Walentynki dla dziefczynki
r.n. | 2008-02-14 22:01:26
Zagraniczne święto wdarło nam się w codzienne życie - cóż, narzekać nie pora. Zapominamy jednak o własnym święcie, z całą pewnością o wiele bardziej romantycznym, które co ciekawe wszyscy bardzo dobrze znamy - choć nie zawsze odpowiednio kojarzymy.

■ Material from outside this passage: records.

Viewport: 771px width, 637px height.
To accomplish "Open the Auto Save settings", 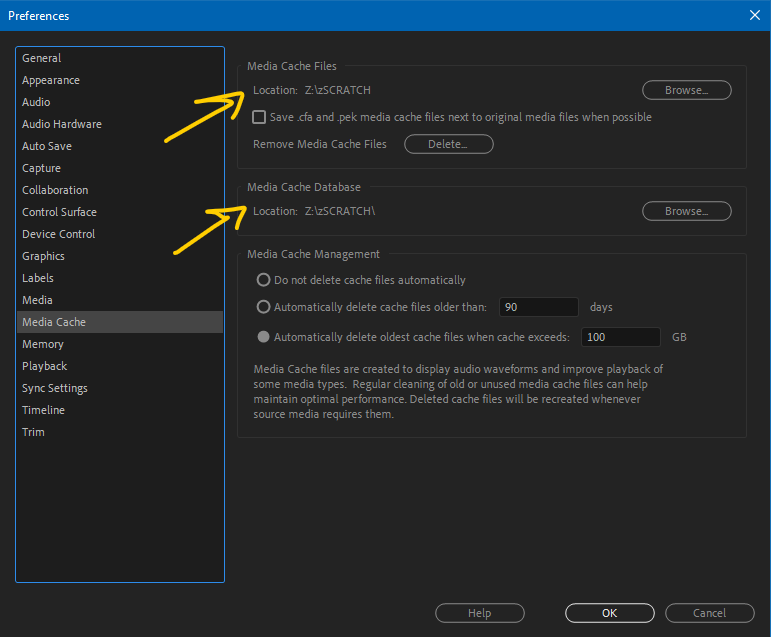I will (x=47, y=146).
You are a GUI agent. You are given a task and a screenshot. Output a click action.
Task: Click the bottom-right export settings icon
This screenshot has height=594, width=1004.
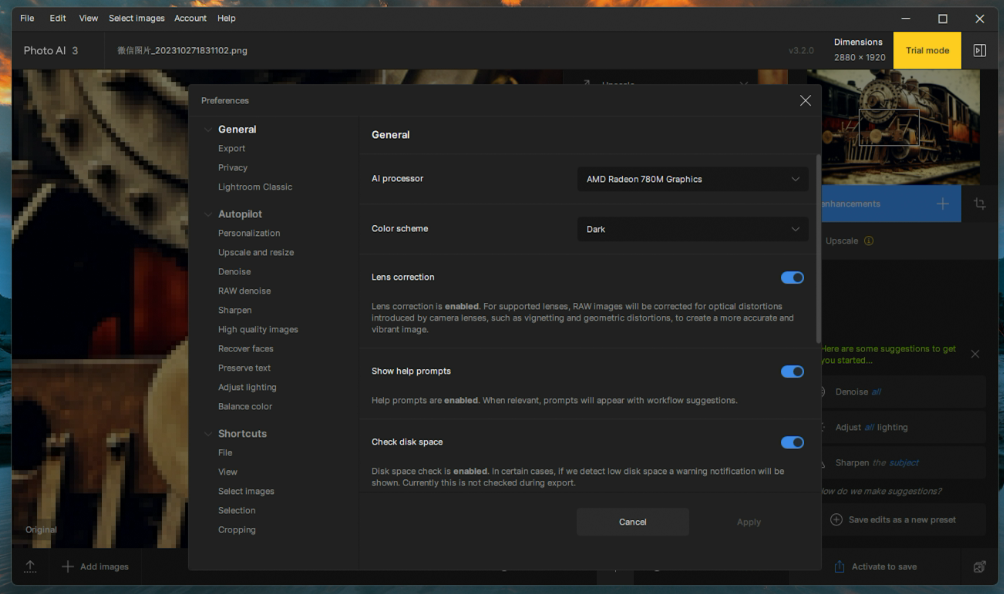[979, 567]
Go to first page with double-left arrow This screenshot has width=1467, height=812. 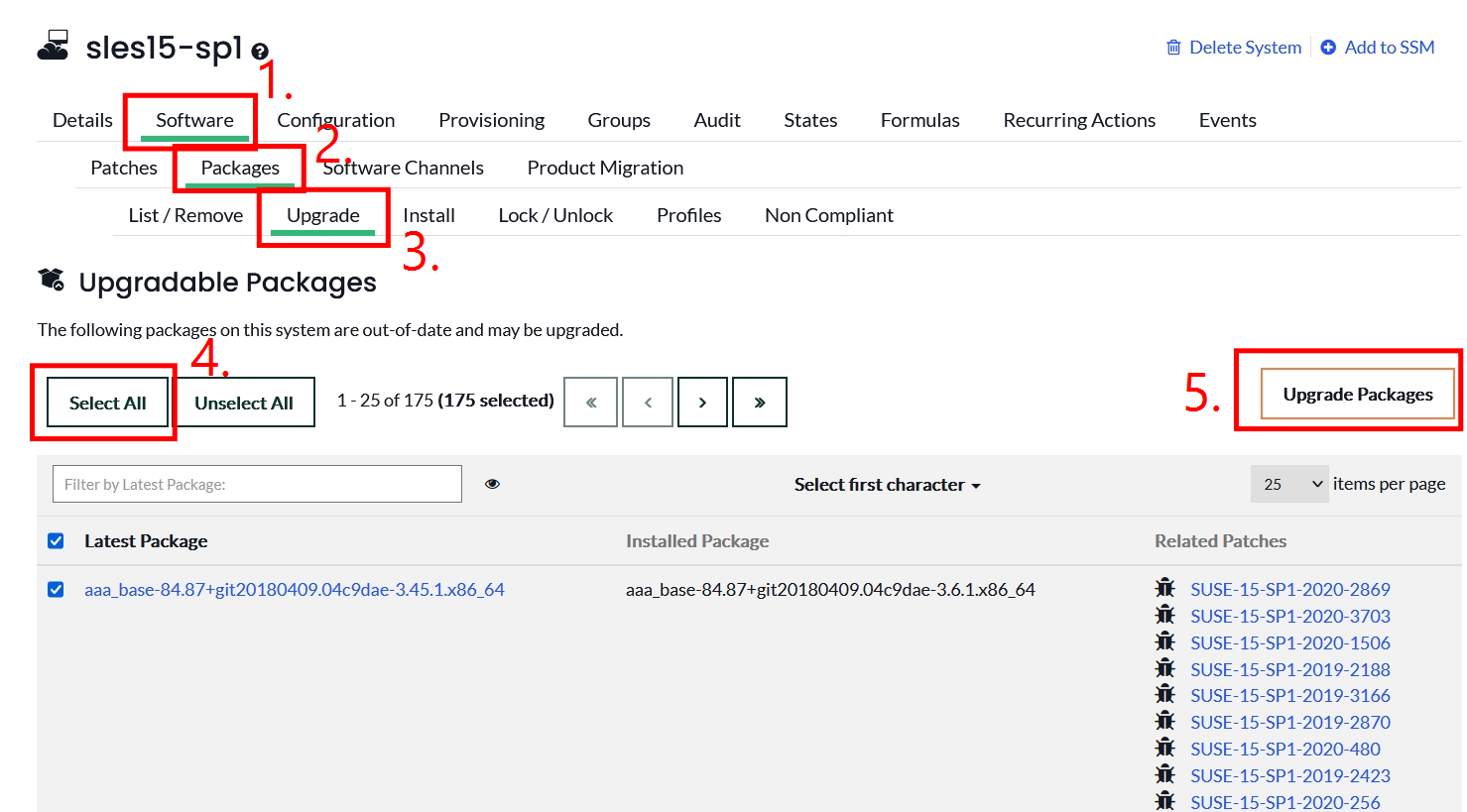pyautogui.click(x=590, y=402)
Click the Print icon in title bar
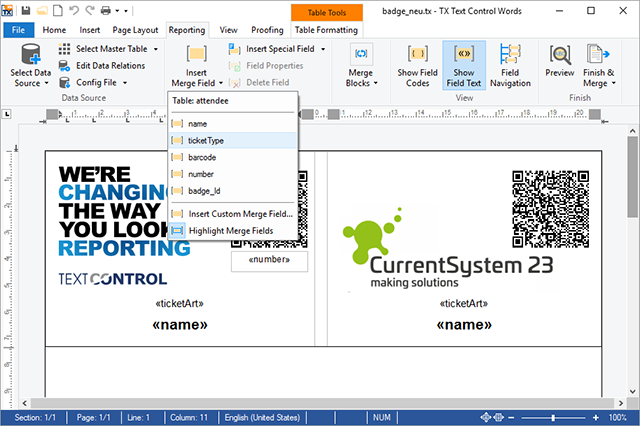 [106, 10]
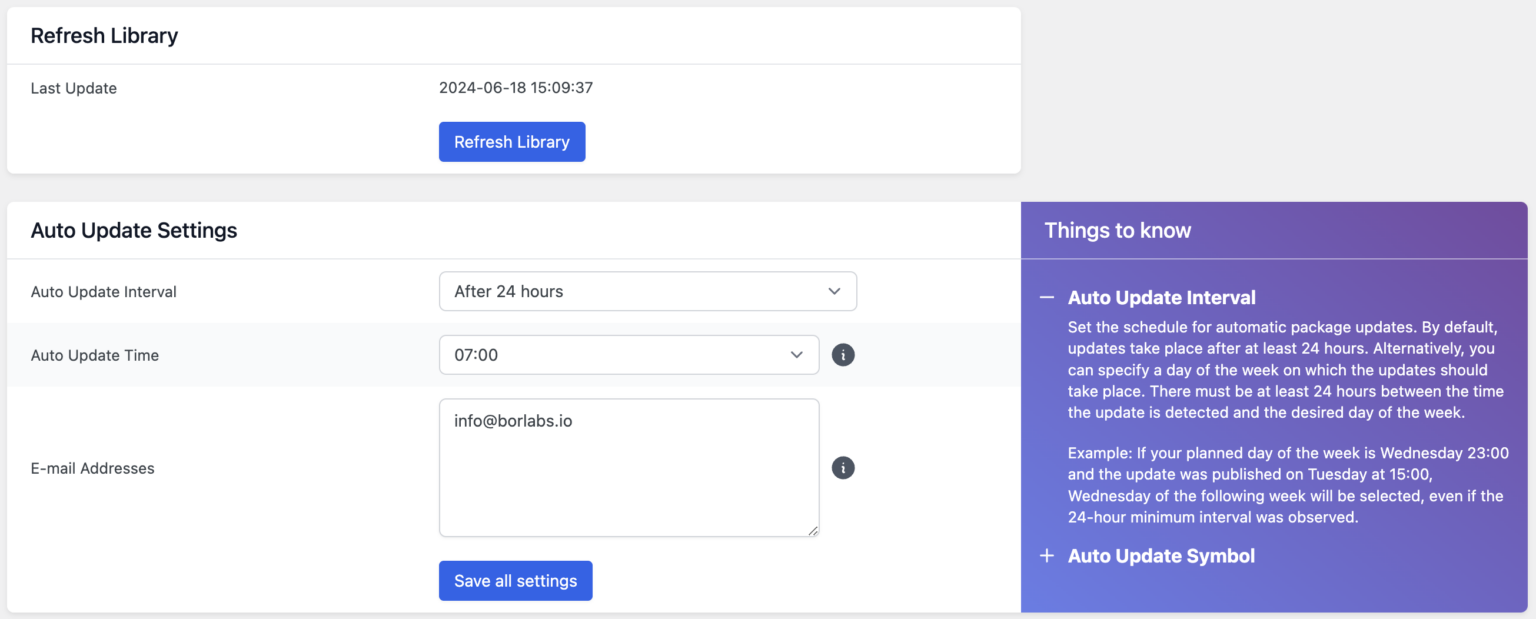This screenshot has height=619, width=1536.
Task: Click the info icon beside Auto Update Time
Action: click(843, 355)
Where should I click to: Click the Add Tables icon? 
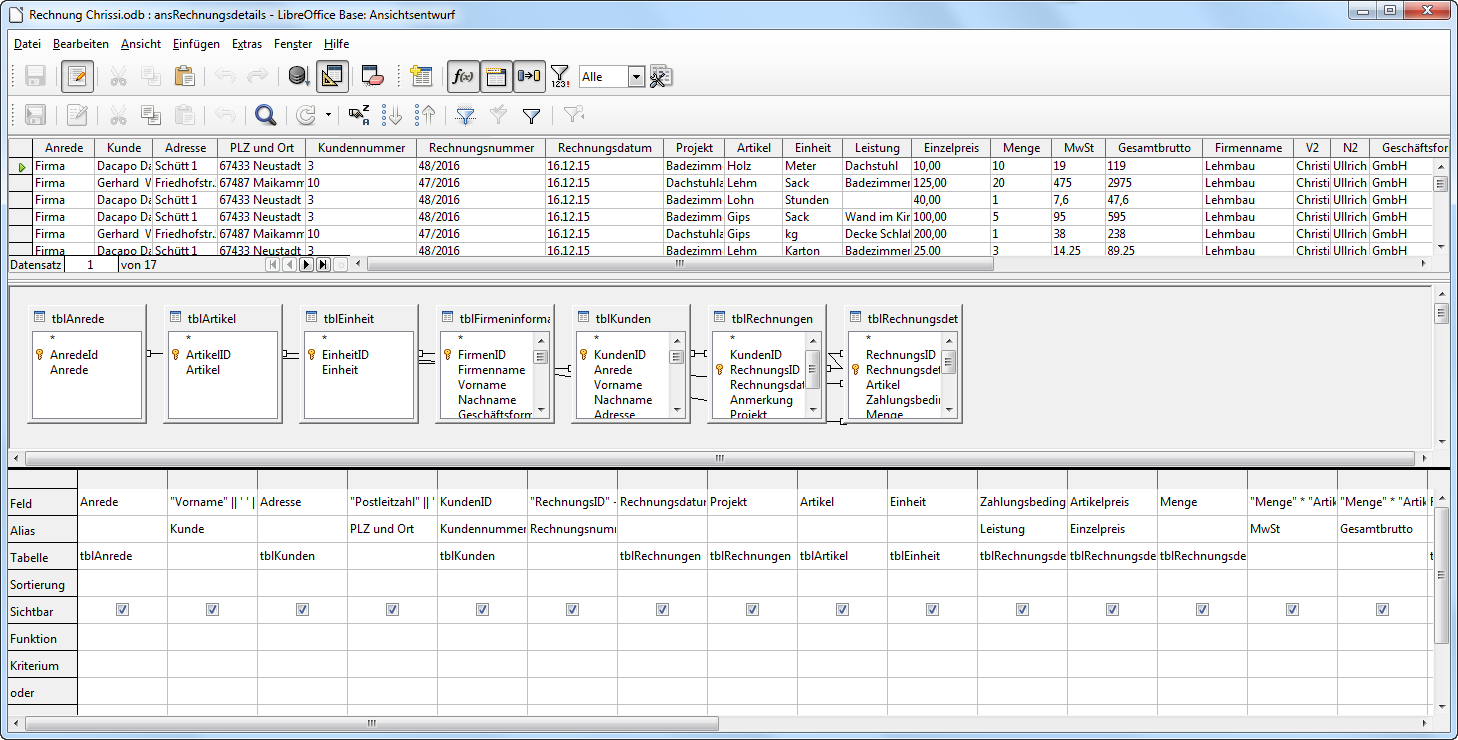click(x=421, y=76)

O czym mowa?
Mowa o Nocy Świętojańskiej - słowiańskim i jednocześnie polskim święcie zakochanych.
Obchodzone w okresie letniego przesilenia, było niegdyś świętem jedności, połączenia ognia i wody, słońca i księżyca, mężczyzny i kobiety, urodzaju i płodności, miłości i radości, pełnym magii i wróżb.
Dziś Noc Świętojańska mimo wielu prób utrzymana jej charakteru, wskutek m.in. takich świąt jak to dzisiejsze, traci swój charakter.
Nie zapomnijmy tego, co mamy najlepszego!
A na załączonej do artykułu fotce - rzadko spotykane kolejki... po kwiaty - i oby podobne zachowania towarzyszyły nam na codzień... i liczyły sie bardziej czyny, niż myśli a tym bardziej słowa!